Cinematographer Ari Wegner recently crossed paths with Meryl Streep at an awards season luncheon and found herself in conversation with the Oscar-winning actress and Wegner's The Power of the Dog director, Jane Campion. "I felt very embraced by the sisterhood in the moment," she says. She pauses, then adds with a laughs, "It was so surreal, someone like that kind of gushing about the film."

The Power of the Dog is set in the wide-open American West of 1925, and tells the story of charismatic but cruel rancher Phil Burbank (Benedict Cumberbatch) as he contends with the bounds of his imposed tyranny and repressed truths. The film has been widely lauded for its direction, its performances and its awe-inducing cinematography. Take Streep's praise, for one.

"She said some really lovely things about the faces and the mountains, how they were kind of like one – the landscape of the face and the landscape of the landscape," Wegner shares. "That was really great, because that's totally how I think of those two things.
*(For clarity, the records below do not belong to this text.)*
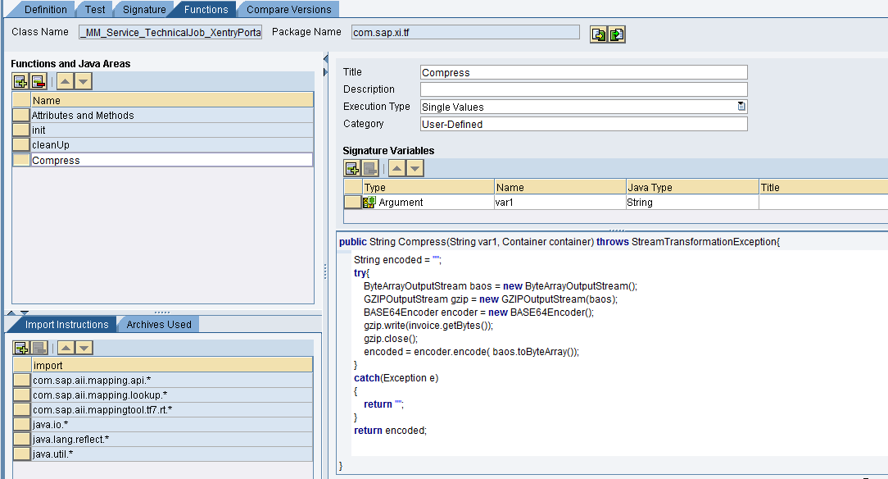Move selected function down in the Functions list
Viewport: 888px width, 479px height.
(83, 81)
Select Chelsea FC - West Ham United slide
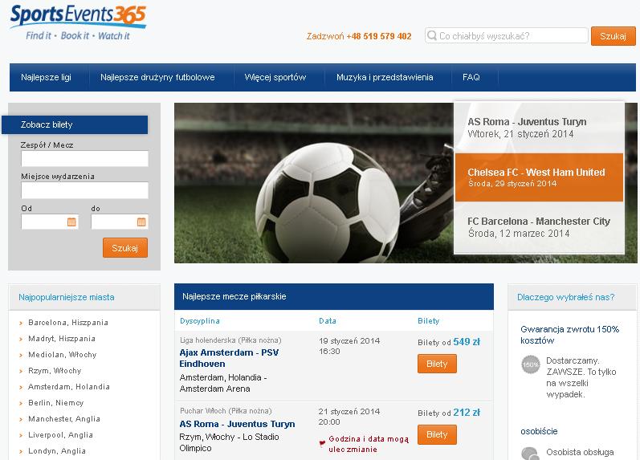This screenshot has height=460, width=640. point(539,177)
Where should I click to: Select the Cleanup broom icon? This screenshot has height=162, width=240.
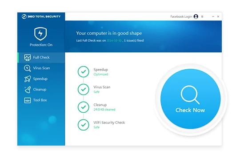click(28, 90)
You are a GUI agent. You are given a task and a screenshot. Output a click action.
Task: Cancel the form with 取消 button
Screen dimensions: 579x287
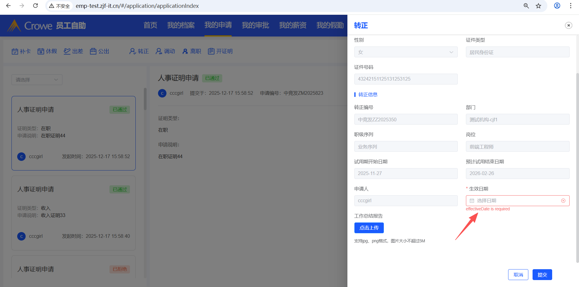518,275
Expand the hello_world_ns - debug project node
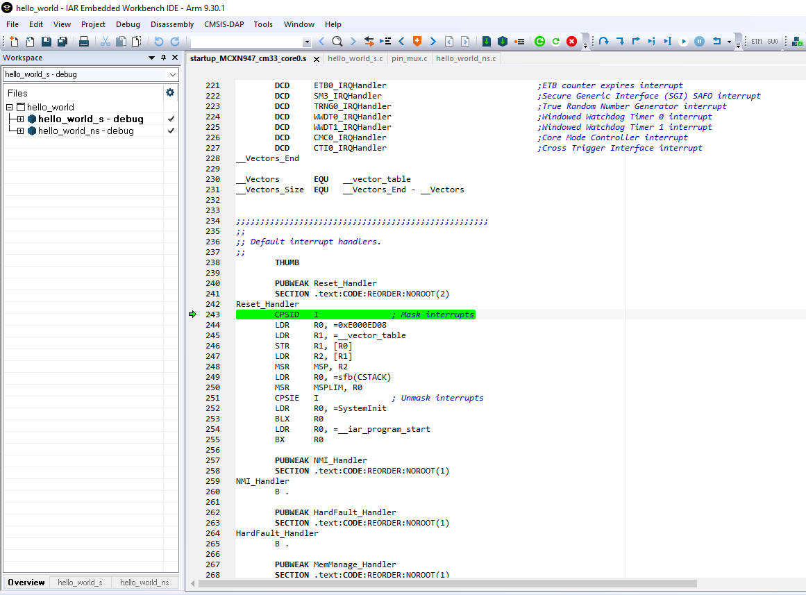The width and height of the screenshot is (806, 595). click(x=21, y=131)
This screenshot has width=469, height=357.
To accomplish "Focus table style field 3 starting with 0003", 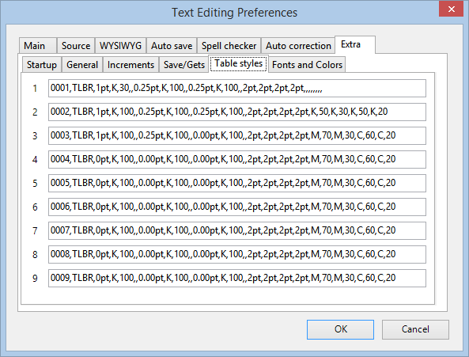I will pyautogui.click(x=237, y=135).
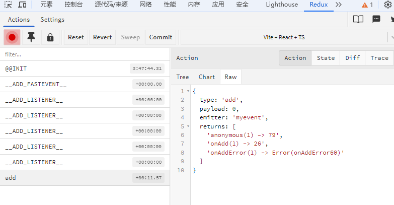This screenshot has width=394, height=205.
Task: Click the Revert button
Action: 102,37
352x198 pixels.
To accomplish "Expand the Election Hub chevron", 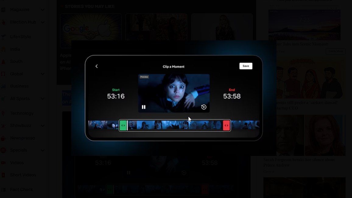I will 43,22.
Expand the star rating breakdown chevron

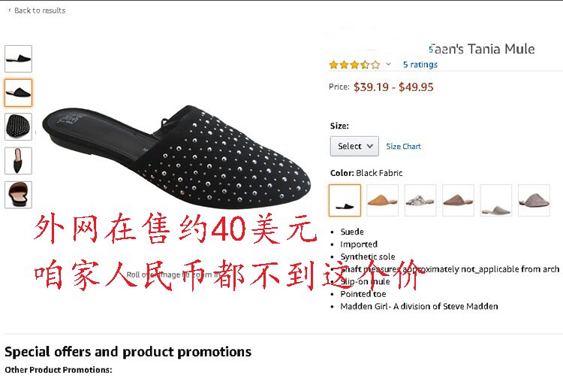click(388, 65)
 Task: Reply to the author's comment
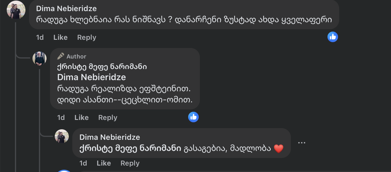tap(107, 117)
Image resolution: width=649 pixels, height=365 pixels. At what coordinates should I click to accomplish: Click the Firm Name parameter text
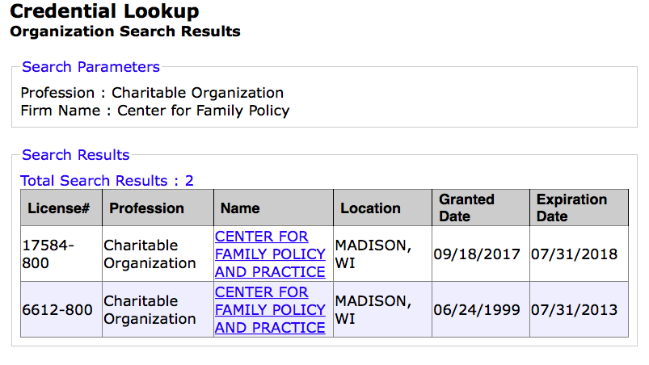154,111
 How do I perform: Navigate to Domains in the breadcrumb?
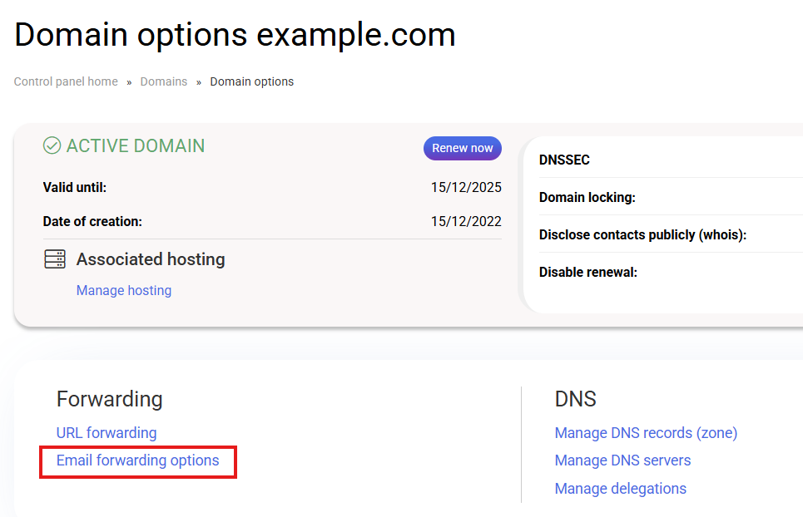pyautogui.click(x=163, y=81)
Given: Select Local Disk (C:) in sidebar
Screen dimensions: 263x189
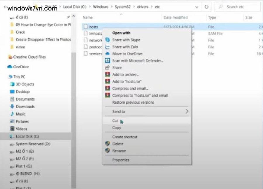Looking at the screenshot, I should click(27, 136).
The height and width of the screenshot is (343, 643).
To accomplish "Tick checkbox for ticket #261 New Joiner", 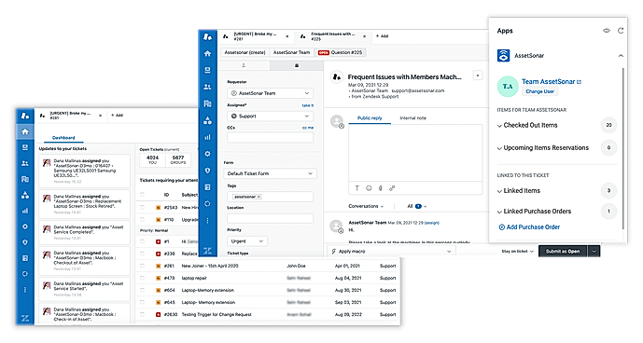I will pyautogui.click(x=142, y=266).
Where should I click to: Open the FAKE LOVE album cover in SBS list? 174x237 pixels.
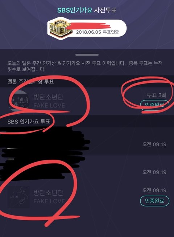click(x=18, y=197)
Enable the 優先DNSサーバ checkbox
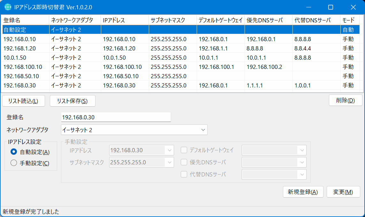 click(x=184, y=162)
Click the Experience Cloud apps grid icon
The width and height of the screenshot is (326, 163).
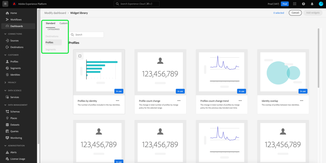click(x=295, y=4)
Shooting faces and shooting landscapes are kind of the same thing."

Cumberbatch, meanwhile, hails Wegner as a "masterful child of the light." In conversation with A.frame, he praises "how she established a visual language with Jane to excavate character, as well as hold those epic shots of landscape in one film. How she understood what a scene is about with the same depth and sensitivity as a director and an actor or a writer or producer. Ari's command of the script and story and character was equal to Jane's, thanks to their relationship and their collaboration."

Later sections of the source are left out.